When, on October 24th 1884 João Sauvair da Camara, mayor of Funchal, set the first stone of the teatro D. Maria Pia he was far from imagining that, 130 years and four names later the building designed by Porto architect Tomas Augusto Soler would be what it is today.
Even if the present Teatro Municipal Baltazar Dias is a building that may even go unnoticed in an increasingly busy city, the truth is that its (also) increasingly busy agenda has taken hundreds of people to its shows, plays, exhibits or conferences.
The theatre has had a new course set for it. And a dynamic that, more than showing the more visible facet of the charismatic hall, shows what we don’t see every day, and what we didn’t even imagine being able to see, like the back screens that can be risen and lowered onto the stage, with paintings signed by artists like Danilo Gouveia. Or the indescribable catacombs, with its stone walls under the stage, allow for its magnificent acoustics. Walking around there takes me back to a difficult to imagine 19th century…
I breathed history while walking through the theatre stories.
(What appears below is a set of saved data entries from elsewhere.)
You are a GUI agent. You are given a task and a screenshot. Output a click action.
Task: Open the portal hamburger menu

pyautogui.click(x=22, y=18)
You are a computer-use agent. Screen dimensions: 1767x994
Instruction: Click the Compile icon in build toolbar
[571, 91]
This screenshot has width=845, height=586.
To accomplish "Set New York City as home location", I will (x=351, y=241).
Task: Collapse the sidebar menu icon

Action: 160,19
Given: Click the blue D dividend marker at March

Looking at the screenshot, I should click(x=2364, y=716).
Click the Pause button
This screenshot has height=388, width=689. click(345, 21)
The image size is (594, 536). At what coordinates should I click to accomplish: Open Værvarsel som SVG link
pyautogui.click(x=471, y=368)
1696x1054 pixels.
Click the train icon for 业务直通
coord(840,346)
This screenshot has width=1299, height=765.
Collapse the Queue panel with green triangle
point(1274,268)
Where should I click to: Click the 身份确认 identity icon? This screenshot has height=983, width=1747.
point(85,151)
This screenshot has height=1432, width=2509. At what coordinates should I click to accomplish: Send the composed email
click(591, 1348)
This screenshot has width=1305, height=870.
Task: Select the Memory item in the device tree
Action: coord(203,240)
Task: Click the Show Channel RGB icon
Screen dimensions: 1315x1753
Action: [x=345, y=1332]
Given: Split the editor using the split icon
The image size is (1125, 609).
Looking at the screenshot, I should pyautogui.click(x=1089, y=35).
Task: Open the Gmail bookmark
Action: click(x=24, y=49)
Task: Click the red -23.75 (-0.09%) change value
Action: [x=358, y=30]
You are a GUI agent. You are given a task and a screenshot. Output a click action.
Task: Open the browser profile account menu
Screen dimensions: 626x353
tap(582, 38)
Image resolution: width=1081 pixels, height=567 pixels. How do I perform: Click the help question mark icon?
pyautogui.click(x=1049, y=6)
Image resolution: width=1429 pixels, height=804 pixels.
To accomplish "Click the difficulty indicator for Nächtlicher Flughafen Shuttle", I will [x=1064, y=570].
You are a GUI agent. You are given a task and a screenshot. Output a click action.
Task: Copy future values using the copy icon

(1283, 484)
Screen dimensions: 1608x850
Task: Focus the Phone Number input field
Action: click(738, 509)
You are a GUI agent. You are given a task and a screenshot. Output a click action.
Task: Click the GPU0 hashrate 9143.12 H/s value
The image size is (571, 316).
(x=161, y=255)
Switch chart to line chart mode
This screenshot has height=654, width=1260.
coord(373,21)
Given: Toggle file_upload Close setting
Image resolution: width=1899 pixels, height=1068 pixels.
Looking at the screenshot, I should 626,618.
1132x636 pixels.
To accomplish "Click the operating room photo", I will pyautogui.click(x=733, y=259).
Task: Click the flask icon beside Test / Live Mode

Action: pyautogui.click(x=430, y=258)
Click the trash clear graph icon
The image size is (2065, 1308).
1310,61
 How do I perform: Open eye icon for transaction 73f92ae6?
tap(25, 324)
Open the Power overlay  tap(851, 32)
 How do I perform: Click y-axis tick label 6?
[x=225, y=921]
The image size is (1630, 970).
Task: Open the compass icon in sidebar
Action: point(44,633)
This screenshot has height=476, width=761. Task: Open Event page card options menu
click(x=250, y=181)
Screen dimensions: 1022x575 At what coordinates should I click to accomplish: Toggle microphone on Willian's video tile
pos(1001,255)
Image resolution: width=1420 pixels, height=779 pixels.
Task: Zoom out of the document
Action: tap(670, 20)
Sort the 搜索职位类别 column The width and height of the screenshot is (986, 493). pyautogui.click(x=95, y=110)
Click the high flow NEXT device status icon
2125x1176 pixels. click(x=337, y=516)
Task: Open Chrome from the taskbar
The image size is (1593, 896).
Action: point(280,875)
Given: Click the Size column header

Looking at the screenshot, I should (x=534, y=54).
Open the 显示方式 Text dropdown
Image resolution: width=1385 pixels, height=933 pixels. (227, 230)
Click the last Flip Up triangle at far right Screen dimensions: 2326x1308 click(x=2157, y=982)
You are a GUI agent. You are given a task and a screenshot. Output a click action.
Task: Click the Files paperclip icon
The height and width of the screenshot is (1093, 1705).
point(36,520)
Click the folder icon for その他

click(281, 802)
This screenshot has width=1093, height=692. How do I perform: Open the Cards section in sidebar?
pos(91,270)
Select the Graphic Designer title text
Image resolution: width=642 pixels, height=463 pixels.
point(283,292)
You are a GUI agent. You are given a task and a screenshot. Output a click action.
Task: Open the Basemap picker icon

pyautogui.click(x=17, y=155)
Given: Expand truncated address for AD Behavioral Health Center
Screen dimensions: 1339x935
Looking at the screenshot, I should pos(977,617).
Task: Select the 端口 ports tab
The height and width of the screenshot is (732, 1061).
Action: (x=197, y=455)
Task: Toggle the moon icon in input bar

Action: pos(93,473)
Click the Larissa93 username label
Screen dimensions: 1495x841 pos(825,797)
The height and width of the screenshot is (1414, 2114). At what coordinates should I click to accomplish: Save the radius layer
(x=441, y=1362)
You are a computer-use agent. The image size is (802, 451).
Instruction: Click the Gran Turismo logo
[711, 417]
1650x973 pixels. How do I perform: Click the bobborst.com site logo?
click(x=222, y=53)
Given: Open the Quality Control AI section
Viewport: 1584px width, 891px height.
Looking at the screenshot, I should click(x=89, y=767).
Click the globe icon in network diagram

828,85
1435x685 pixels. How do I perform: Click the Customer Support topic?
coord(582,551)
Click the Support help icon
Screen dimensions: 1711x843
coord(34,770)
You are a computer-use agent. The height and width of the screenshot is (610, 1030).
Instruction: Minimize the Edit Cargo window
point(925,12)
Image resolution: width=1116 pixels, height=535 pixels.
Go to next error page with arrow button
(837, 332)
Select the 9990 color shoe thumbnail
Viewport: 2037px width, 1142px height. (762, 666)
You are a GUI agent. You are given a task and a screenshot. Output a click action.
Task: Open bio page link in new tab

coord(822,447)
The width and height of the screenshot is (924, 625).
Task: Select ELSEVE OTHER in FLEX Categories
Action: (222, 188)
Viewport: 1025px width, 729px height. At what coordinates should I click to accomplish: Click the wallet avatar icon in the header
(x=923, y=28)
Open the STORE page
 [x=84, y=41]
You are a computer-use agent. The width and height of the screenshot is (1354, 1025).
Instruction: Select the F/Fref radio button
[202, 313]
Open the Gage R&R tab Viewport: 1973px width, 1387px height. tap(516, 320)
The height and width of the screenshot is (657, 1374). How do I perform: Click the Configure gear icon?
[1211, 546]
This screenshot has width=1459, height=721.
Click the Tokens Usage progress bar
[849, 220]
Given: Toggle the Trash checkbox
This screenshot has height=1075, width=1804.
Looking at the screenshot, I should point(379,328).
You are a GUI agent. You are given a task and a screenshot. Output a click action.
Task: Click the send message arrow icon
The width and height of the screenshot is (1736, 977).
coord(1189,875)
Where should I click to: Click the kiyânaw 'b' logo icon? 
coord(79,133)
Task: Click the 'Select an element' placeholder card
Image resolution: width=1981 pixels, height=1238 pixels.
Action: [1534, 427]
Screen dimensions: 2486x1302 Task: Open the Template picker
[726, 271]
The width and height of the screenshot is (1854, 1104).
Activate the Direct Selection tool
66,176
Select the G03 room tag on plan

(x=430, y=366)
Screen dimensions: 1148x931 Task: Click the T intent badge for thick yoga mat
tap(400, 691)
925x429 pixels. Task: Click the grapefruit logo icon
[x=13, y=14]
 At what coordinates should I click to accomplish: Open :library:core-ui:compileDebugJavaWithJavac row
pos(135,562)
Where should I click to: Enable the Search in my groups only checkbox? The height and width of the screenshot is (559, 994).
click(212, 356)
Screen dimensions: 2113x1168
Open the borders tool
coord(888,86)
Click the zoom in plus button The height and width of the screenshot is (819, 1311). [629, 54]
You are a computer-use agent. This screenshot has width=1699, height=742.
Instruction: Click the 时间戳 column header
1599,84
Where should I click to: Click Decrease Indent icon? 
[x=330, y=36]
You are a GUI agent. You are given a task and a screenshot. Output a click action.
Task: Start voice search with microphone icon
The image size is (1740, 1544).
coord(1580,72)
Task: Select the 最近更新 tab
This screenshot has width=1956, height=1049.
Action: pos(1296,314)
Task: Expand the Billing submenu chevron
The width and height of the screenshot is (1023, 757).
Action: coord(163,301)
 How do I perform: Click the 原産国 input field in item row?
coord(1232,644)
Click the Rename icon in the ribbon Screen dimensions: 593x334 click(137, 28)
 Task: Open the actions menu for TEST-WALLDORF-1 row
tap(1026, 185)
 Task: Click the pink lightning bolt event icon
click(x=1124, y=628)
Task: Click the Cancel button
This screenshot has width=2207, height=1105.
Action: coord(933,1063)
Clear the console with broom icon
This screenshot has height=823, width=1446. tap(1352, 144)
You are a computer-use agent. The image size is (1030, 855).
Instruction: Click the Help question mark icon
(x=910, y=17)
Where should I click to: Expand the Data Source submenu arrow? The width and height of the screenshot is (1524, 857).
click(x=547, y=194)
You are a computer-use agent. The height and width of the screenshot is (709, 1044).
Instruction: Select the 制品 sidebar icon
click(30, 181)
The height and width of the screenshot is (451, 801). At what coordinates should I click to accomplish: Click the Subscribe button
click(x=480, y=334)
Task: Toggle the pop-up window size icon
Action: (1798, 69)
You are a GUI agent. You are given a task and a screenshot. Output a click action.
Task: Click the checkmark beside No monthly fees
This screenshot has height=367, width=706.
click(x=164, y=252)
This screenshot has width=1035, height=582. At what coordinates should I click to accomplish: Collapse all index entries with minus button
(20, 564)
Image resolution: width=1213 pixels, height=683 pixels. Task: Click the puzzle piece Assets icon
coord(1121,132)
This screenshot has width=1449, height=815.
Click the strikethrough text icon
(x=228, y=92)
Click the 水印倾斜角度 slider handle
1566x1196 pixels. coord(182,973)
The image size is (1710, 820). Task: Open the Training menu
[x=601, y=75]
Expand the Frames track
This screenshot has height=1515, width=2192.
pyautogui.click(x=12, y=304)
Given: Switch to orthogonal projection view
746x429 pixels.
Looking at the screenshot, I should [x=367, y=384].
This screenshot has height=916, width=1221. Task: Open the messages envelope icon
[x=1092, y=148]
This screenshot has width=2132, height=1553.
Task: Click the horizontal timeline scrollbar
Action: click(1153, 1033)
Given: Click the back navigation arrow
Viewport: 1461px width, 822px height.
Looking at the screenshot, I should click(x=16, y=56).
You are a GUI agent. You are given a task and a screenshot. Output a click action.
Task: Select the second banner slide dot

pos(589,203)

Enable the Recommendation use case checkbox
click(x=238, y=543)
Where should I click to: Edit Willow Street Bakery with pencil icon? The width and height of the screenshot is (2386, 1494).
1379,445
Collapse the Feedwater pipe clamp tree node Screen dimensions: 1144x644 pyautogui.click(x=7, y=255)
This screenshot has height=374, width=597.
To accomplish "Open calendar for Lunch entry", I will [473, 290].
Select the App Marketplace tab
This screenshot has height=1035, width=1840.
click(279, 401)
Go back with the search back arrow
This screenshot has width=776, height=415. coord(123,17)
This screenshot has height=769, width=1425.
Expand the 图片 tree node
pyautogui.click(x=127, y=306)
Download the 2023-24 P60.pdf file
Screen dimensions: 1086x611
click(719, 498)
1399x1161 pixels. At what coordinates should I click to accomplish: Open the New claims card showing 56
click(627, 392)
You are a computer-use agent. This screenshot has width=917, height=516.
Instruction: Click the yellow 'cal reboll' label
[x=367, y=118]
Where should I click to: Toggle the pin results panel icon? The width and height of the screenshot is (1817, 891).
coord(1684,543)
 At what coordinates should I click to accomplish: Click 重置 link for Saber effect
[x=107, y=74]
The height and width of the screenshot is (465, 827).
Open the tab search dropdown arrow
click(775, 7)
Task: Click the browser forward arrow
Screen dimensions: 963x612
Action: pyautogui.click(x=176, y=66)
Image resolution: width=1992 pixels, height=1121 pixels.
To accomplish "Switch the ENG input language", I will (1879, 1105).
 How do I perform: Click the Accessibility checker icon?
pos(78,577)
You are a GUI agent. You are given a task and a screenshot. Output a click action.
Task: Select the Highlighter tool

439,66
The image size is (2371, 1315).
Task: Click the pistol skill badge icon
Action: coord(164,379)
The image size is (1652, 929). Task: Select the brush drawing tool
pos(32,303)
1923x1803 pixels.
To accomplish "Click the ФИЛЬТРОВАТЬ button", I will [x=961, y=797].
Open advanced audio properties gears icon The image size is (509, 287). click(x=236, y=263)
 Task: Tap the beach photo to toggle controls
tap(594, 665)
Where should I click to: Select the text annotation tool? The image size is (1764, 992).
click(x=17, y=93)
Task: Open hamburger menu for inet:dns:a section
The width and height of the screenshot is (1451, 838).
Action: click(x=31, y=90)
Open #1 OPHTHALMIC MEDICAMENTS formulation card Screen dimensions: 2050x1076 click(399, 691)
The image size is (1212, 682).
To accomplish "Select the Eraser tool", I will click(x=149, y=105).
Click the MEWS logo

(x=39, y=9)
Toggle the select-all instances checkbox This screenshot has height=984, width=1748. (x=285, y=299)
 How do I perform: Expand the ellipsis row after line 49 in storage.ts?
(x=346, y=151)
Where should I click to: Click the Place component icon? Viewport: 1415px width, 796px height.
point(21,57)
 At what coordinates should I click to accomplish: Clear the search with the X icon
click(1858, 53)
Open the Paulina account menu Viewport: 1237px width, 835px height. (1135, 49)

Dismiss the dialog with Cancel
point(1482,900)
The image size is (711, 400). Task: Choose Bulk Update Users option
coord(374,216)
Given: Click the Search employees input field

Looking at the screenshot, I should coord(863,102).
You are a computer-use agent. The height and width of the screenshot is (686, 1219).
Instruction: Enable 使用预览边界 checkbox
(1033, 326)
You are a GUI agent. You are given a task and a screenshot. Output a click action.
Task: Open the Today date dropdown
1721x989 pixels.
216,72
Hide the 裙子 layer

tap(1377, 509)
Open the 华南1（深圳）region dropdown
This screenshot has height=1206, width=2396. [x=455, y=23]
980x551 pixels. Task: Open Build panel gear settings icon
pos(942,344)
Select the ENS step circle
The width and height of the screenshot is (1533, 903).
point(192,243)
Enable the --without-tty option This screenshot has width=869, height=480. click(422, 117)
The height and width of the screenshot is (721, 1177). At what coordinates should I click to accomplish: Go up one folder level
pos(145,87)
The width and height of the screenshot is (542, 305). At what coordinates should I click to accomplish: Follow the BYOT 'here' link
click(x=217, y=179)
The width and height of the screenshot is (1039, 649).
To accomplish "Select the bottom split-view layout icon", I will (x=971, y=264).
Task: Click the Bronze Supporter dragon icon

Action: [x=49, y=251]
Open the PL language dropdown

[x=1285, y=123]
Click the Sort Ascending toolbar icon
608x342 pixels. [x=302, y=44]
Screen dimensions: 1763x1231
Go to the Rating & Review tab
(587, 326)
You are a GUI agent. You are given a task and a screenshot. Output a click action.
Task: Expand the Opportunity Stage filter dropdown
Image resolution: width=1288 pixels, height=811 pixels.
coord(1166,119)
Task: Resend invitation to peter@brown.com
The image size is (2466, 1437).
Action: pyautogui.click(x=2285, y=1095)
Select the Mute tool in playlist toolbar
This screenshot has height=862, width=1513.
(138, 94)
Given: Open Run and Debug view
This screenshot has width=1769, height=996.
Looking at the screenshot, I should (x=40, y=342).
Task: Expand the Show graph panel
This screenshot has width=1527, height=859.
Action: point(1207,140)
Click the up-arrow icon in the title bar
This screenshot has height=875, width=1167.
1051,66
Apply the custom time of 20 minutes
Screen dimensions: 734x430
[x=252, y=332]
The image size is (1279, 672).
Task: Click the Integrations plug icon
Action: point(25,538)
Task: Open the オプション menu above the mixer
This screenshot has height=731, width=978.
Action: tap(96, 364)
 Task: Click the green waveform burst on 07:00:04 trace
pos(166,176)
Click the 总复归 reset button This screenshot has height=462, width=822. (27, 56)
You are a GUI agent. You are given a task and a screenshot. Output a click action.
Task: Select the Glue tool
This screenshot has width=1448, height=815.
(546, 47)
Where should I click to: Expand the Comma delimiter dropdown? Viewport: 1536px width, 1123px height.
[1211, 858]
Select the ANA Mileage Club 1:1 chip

I imagined its first spectators, on March 11th 1888, all dressed up for its first show, the zarzuela “Las Dos Princesas”, by the Spanish company of Jose Zamorano, from the Canaries.
I walked around the dressing rooms, by the one that now carries the name of Eunice Munoz, where we find the honour book signed by all the great names that went through it more recently. I have read wall – walls – where those that have passed through it through decades have left their names, I went up narrow wooden stairs, and I made it to the net.
This is a round room surrounding the structure from which the magnificent chandelier hangs on the theatre main hall. There are windows though which the sunlight flows in from all sides, a game of light that disturbs me when I return to the place where the back screens seem to patiently await the next time they will descend.
I continue the visit. Without getting the coincidence, I find that the stalls closest to the stage are reserved, in some shows, to blind people and one escort, so they can feel the music being played. A symbol and homage – as Baltazar Dias, a poet and playwright, was blind.
I want to come here more often, to feel the history and breathe culture. Take the time – it’s worth it – and go visit the most iconic of our show rooms. Every Tuesday at 10h00.